Très ému, après des années à courir - ou plutôt à marcher - après un tel accomplissement, le jardinier francilien décroche enfin ce premier podium majeur, lui qui avait terminé 9e du 20 km marche aux JO de Paris 2024, quelques heures seulement après la naissance de son fils. Puis il avait décroché deux places de finaliste aux Championnats du monde 2025 à Tokyo (4e sur le 20 km, 5e sur le 35 km).
Quinion profite de la pénalité contre Venyercsan
Encore quatrième à un kilomètre de l’arrivée à Birmingham, Aurélien Quinion a arraché le bronze grâce aux quatre minutes de pénalité infligées au Hongrois Bence Venyercsan, qui était alors devant lui (6e au final).
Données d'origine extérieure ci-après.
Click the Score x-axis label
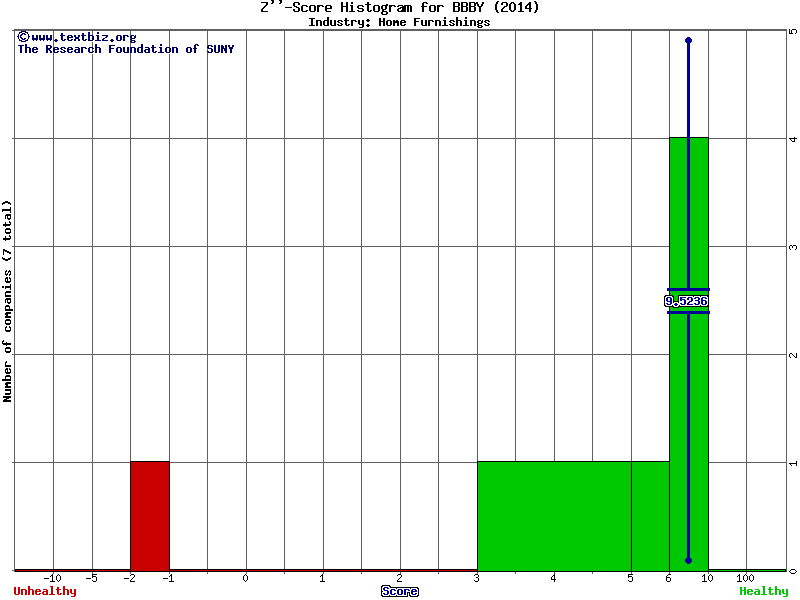This screenshot has height=600, width=800. tap(399, 591)
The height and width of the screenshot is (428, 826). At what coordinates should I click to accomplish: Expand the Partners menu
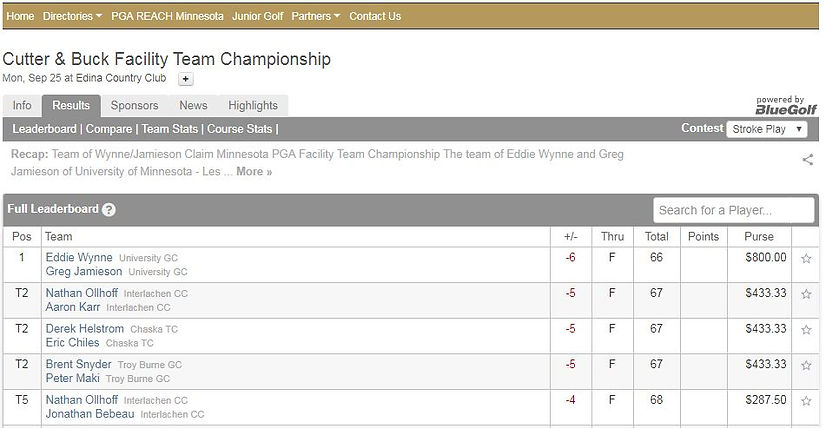[316, 16]
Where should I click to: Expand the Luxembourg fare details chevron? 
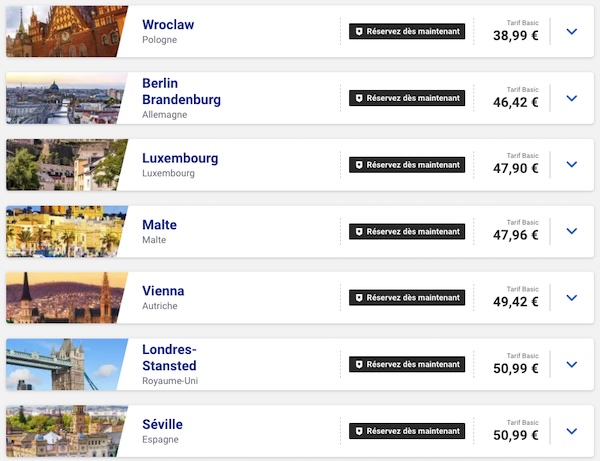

En zone mixte, le désormais médaillé européen avait le dos bien éraflé, en raison d’une griffure de sa compatriote Clémence Beretta, qui s’était rattrapée à lui après avoir trébuché durant la course.
Une autre péripétie d’une épreuve qu’il n’est pas près d’oublier, au bout d’un effort éreintant et finalement récompensé. « Cardiaquement, je ne suis pas très haut mais physiquement les jambes prennent trop cher », résume Aurélien Quinion, alors que dénivelé et pavés étaient au rendez-vous dans les rues de Birmingham. « Je prends une claque quand même parce que je vois Massimo Stano [vainqueur en 2h56'49''] qui fait le show pendant toute la course ! Il y en a pour qui c’est la balade du dimanche. »
Première médaille depuis Diniz en 2017
Cette troisième place d’Aurélien Quinion est synonyme de 7e médaille sur ces championnats d’Europe pour l’équipe de France et de première médaille internationale pour la marche française depuis 2017 et le titre mondial sur 50 km de la légende de ce sport Yohann Diniz.
Notre dossier sur l'athlétismeQuatorzième de l’épreuve ce samedi, Martin Madeline-Degy (25 ans) est « très fier » de la performance de son compatriote. Ce qui ne l’empêche pas de chambrer : « On s’envoyait des petits regards pendant la course. Mais au bout d’un moment, je voyais bien qu’il était dans la lune ! Enfin non, il était même sur la planète Mars ! ».